Though not completely analogous, the Department’s investigation uncovered that the Village demanded other homeowners, whose religions were unknown, fix drainage issues, at least one of which was based on a municipal code violation.
¶ 37 While the record did not show the Village instituting administrative enforcement proceedings against these homeowners, we can reasonably infer that these homeowners corrected the issues upon request obviating the need for the Village to cite them administratively like what occurred with the Schoffs. Simply put, there is no evidence that the Schoffs were treated differently than any other homeowner in the Village.
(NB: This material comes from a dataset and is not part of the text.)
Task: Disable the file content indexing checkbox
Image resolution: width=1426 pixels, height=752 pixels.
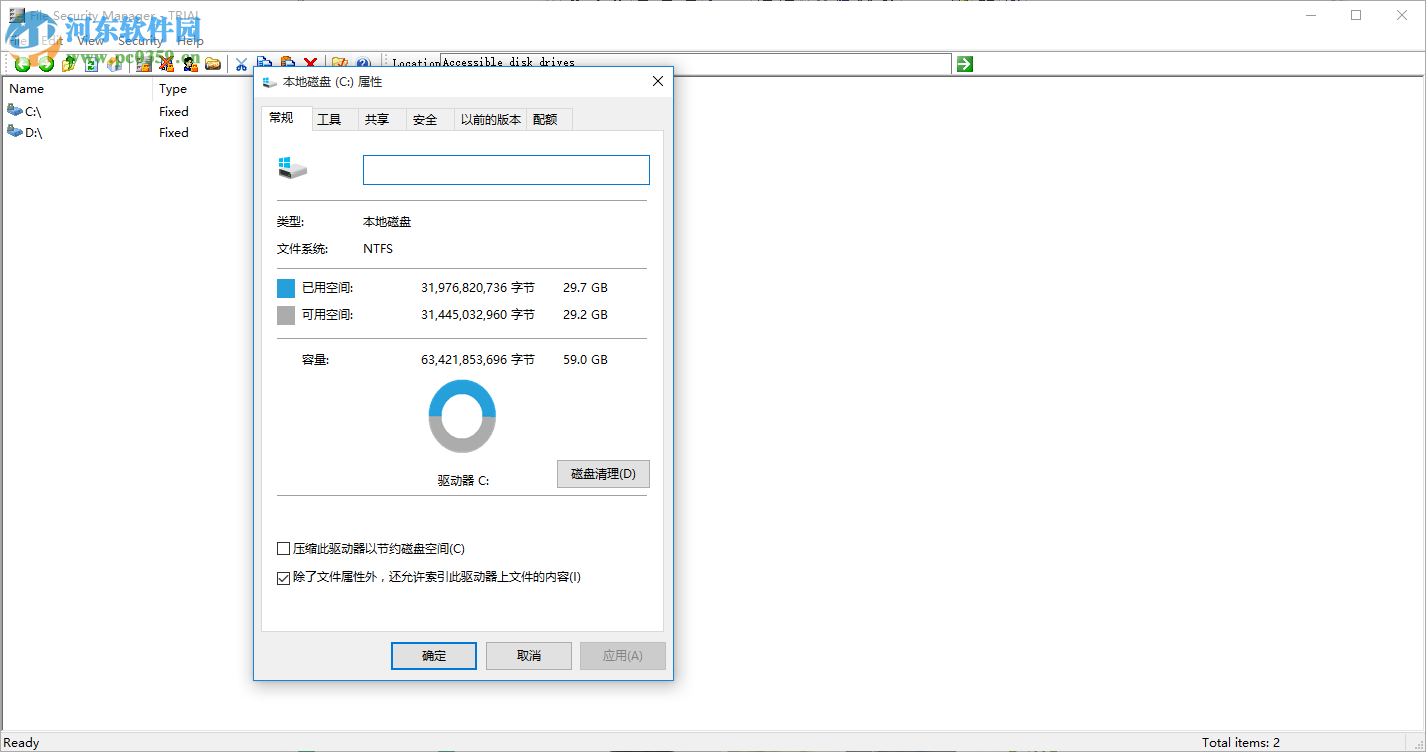Action: point(283,577)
See Barricks v. Eli Lilly & Co., 481 F.3d 556, 560 (7th Cir. 2007) (concluding that the complainant failed to establish a prima facie case of age discrimination where she failed “to point to a younger employee who was similarly situated and received more favorable treatment” than her); see Sangamon County Sheriff’s Department v. Illinois Human Rights Comm’n, 233 Ill. 2d 125, 138 (2009) (noting that appellate courts have often relied on federal cases in analyzing discrimination claims under the Act). Consequently, the Commission properly found that the Schoffs failed to make a prima facie showing on Count C, and therefore, it did not abuse its discretion by sustaining the Department’s dismissal on Count C for lack of substantial evidence.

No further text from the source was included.